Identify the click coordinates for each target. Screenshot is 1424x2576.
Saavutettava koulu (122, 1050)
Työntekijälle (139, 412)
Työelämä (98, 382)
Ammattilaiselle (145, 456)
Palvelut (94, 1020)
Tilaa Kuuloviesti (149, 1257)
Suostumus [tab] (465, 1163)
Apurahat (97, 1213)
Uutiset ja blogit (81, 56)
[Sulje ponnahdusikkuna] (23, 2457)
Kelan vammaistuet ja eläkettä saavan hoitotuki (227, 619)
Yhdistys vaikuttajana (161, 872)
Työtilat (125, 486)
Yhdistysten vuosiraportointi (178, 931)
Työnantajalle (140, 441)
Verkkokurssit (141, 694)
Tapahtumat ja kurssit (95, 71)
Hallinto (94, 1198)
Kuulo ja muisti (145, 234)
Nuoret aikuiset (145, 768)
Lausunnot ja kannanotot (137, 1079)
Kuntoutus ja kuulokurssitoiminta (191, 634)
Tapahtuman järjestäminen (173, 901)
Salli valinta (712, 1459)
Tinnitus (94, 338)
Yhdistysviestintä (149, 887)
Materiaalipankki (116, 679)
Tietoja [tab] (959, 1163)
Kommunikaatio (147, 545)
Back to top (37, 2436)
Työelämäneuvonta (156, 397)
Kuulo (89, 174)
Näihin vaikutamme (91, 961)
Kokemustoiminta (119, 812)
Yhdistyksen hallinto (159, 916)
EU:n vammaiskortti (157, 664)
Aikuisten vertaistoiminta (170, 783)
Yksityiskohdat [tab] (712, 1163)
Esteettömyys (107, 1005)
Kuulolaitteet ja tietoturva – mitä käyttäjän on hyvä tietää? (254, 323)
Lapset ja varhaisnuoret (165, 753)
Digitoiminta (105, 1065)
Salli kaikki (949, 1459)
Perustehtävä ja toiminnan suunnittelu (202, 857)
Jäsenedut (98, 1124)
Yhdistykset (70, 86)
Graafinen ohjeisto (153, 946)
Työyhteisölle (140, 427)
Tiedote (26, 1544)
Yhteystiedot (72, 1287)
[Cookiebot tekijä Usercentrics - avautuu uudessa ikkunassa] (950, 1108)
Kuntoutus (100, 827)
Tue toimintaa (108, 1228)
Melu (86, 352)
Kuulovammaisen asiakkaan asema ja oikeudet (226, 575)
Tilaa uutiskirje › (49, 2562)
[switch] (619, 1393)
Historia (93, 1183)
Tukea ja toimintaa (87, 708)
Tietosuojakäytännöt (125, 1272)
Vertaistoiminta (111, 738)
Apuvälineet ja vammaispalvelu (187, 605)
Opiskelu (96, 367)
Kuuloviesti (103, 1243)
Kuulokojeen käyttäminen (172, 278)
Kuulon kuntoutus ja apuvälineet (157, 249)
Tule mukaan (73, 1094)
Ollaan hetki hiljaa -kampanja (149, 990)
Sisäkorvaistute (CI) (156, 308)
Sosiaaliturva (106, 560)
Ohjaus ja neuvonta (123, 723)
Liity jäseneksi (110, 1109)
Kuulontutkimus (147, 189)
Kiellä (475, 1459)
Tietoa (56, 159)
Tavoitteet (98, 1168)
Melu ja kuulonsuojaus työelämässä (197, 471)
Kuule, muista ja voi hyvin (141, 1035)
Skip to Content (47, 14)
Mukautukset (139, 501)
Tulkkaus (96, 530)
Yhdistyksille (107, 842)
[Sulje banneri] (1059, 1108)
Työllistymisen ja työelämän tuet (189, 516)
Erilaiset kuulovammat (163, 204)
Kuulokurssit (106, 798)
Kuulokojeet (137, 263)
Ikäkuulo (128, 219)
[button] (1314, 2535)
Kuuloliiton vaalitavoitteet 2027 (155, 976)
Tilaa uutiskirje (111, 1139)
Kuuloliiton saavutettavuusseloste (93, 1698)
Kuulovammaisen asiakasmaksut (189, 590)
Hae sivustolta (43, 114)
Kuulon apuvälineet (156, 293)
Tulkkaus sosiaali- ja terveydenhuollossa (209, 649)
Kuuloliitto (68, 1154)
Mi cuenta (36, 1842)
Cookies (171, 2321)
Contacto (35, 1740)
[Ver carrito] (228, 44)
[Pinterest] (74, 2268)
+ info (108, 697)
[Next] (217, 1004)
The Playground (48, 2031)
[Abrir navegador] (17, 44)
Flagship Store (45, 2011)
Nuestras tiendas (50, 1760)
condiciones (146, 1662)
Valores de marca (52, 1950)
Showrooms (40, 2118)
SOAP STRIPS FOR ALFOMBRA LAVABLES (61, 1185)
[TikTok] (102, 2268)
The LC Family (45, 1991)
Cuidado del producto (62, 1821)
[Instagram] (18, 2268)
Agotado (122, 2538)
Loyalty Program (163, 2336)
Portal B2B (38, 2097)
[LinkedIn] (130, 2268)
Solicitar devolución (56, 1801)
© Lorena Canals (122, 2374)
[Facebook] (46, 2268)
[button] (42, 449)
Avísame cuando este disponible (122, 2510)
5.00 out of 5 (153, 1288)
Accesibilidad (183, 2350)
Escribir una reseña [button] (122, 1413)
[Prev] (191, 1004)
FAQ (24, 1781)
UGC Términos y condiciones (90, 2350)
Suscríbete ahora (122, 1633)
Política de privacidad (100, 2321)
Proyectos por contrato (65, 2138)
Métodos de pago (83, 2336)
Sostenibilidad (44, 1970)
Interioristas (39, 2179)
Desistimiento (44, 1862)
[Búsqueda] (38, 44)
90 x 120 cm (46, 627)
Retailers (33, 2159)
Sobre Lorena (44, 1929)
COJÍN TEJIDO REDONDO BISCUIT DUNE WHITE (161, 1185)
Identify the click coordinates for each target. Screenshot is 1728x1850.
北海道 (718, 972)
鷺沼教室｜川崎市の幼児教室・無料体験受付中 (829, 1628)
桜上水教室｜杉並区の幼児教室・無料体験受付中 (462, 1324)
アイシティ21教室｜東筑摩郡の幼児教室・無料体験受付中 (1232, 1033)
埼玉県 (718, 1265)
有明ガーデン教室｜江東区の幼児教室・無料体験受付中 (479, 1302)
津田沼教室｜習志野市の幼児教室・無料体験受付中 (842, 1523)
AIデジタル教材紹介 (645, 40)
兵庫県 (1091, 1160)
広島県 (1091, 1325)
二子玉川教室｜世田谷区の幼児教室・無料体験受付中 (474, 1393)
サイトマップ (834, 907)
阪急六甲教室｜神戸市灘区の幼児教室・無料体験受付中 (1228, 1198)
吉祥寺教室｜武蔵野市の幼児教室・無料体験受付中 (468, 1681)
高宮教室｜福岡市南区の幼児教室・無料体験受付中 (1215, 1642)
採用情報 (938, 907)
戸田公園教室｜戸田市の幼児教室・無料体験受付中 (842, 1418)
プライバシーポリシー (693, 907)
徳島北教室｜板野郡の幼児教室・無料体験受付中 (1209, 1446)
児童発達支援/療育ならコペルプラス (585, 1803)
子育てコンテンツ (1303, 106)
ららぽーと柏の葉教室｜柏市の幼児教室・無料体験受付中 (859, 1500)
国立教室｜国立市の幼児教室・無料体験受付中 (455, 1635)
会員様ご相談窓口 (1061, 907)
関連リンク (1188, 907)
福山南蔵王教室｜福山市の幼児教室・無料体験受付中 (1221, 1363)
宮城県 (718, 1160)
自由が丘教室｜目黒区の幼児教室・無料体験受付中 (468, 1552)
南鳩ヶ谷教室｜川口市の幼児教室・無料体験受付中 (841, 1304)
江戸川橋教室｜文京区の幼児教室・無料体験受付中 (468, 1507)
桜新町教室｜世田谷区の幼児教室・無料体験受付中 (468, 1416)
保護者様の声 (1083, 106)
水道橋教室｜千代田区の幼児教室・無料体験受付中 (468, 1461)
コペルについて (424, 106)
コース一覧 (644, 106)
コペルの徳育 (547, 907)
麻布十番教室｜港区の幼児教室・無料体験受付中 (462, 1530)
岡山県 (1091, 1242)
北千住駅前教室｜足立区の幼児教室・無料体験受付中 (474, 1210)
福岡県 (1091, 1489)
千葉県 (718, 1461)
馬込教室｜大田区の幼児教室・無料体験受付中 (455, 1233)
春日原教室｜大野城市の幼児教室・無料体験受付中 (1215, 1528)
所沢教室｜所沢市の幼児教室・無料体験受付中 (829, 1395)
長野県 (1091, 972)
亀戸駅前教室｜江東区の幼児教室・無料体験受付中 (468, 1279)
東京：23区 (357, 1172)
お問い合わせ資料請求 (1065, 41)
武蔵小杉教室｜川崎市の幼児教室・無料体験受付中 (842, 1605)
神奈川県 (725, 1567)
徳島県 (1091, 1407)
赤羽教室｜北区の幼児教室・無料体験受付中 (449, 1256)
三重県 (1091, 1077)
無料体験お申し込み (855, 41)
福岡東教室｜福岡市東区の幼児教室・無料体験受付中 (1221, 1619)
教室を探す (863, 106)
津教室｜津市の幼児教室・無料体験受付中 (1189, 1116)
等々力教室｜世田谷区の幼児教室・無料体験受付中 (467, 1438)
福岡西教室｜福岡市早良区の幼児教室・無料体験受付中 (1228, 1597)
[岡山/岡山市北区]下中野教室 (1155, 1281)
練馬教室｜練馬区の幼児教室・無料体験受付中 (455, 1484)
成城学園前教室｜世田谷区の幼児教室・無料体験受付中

* * * *

### EXERCISE BRIEF
Using the data above, reproduce exactly the lines between those holding "The LC Family (45, 1991)" and "COJÍN TEJIDO REDONDO", inclusive, and no others.

### FINISHED TASK
The LC Family (45, 1991)
Cuidado del producto (62, 1821)
[Instagram] (18, 2268)
Agotado (122, 2538)
Loyalty Program (163, 2336)
Portal B2B (38, 2097)
[LinkedIn] (130, 2268)
Solicitar devolución (56, 1801)
© Lorena Canals (122, 2374)
[Facebook] (46, 2268)
[button] (42, 449)
Avísame cuando este disponible (122, 2510)
5.00 out of 5 (153, 1288)
Accesibilidad (183, 2350)
Escribir una reseña [button] (122, 1413)
[Prev] (191, 1004)
FAQ (24, 1781)
UGC Términos y condiciones (90, 2350)
Suscríbete ahora (122, 1633)
Política de privacidad (100, 2321)
Proyectos por contrato (65, 2138)
Métodos de pago (83, 2336)
Sostenibilidad (44, 1970)
Interioristas (39, 2179)
Desistimiento (44, 1862)
[Búsqueda] (38, 44)
90 x 120 cm (46, 627)
Retailers (33, 2159)
Sobre Lorena (44, 1929)
COJÍN TEJIDO REDONDO BISCUIT DUNE WHITE (161, 1185)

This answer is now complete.